APA’s Origins Reflected Enlightened Thinking About Care for People With Mental Illness

Care for people with mental illness was concentrated in large, state-run institutions when their leaders created what became the American Psychiatric Association. This is the first of a yearlong series marking APA’s 175th anniversary.
On October 16, 1844, 13 doctors gathered in the Jones Hotel on Chestnut Street in Philadelphia. Each was in charge of patient care at 13 of the 31 psychiatric hospitals, or asylums, in the United States. After four days of deliberation, they agreed to form the Association of Medical Superintendents of American Institutions for the Insane, a modest beginning to what would eventually become the American Psychiatric Association.
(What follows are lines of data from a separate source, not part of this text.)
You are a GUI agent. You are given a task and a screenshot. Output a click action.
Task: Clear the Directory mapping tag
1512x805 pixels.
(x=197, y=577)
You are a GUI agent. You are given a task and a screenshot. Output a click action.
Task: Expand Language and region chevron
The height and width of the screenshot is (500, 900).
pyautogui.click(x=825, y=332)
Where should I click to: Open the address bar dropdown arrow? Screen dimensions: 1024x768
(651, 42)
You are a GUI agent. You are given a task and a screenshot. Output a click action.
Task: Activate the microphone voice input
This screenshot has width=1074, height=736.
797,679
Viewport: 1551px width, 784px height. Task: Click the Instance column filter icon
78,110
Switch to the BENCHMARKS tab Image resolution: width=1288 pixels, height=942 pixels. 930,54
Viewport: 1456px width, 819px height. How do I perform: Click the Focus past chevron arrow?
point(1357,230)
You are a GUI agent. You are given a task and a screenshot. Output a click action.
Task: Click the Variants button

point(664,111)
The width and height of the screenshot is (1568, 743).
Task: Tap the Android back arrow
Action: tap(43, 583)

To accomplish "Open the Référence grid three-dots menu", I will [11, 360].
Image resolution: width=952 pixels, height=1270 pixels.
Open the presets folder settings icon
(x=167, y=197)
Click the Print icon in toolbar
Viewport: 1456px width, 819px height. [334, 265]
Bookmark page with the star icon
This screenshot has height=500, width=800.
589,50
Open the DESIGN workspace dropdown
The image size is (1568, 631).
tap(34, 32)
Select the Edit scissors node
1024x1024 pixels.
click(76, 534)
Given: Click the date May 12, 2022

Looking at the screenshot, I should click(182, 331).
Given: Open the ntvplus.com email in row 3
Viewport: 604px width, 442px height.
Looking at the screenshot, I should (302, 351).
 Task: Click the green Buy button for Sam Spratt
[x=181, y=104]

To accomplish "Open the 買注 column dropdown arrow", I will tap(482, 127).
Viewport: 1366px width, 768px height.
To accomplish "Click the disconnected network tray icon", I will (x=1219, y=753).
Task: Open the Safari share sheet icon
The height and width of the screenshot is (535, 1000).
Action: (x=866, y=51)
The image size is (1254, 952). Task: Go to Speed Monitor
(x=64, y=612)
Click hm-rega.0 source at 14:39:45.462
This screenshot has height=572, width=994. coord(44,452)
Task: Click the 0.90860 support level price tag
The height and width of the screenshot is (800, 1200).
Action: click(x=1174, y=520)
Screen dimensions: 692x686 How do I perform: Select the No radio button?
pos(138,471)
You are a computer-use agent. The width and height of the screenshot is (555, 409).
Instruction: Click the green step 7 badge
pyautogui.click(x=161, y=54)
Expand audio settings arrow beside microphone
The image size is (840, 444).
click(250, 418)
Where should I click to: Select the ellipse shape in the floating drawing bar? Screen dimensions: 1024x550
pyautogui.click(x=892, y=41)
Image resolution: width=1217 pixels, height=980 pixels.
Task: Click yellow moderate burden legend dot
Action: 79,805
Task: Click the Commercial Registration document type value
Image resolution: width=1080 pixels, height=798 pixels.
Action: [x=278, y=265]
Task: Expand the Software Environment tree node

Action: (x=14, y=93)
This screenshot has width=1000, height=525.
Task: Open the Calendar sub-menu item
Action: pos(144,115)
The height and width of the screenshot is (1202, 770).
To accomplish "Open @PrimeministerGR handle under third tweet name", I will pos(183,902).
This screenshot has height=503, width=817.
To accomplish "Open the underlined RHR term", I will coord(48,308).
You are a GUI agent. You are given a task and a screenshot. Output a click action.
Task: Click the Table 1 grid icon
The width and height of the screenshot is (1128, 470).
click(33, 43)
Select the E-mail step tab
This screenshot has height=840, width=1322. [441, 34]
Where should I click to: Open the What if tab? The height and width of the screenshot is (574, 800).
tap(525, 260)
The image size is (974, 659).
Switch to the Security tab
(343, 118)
They elected Samuel Woodward of the Worcester State Lunatic Hospital in Massachusetts as president. Samuel White, who ran a private asylum in Hudson, N.Y., was named vice president, and Thomas Kirkbride of the Philadelphia Hospital for the Insane became secretary and treasurer. The nascent association was the first national medical society in the United States. The American Medical Association would be founded in 1847.
Hospital care for those with mental disorders was still an innovation, and the members sought to “assist each other in improving the treatment of the insane” by sharing their knowledge and experience in caring for people with mental illness.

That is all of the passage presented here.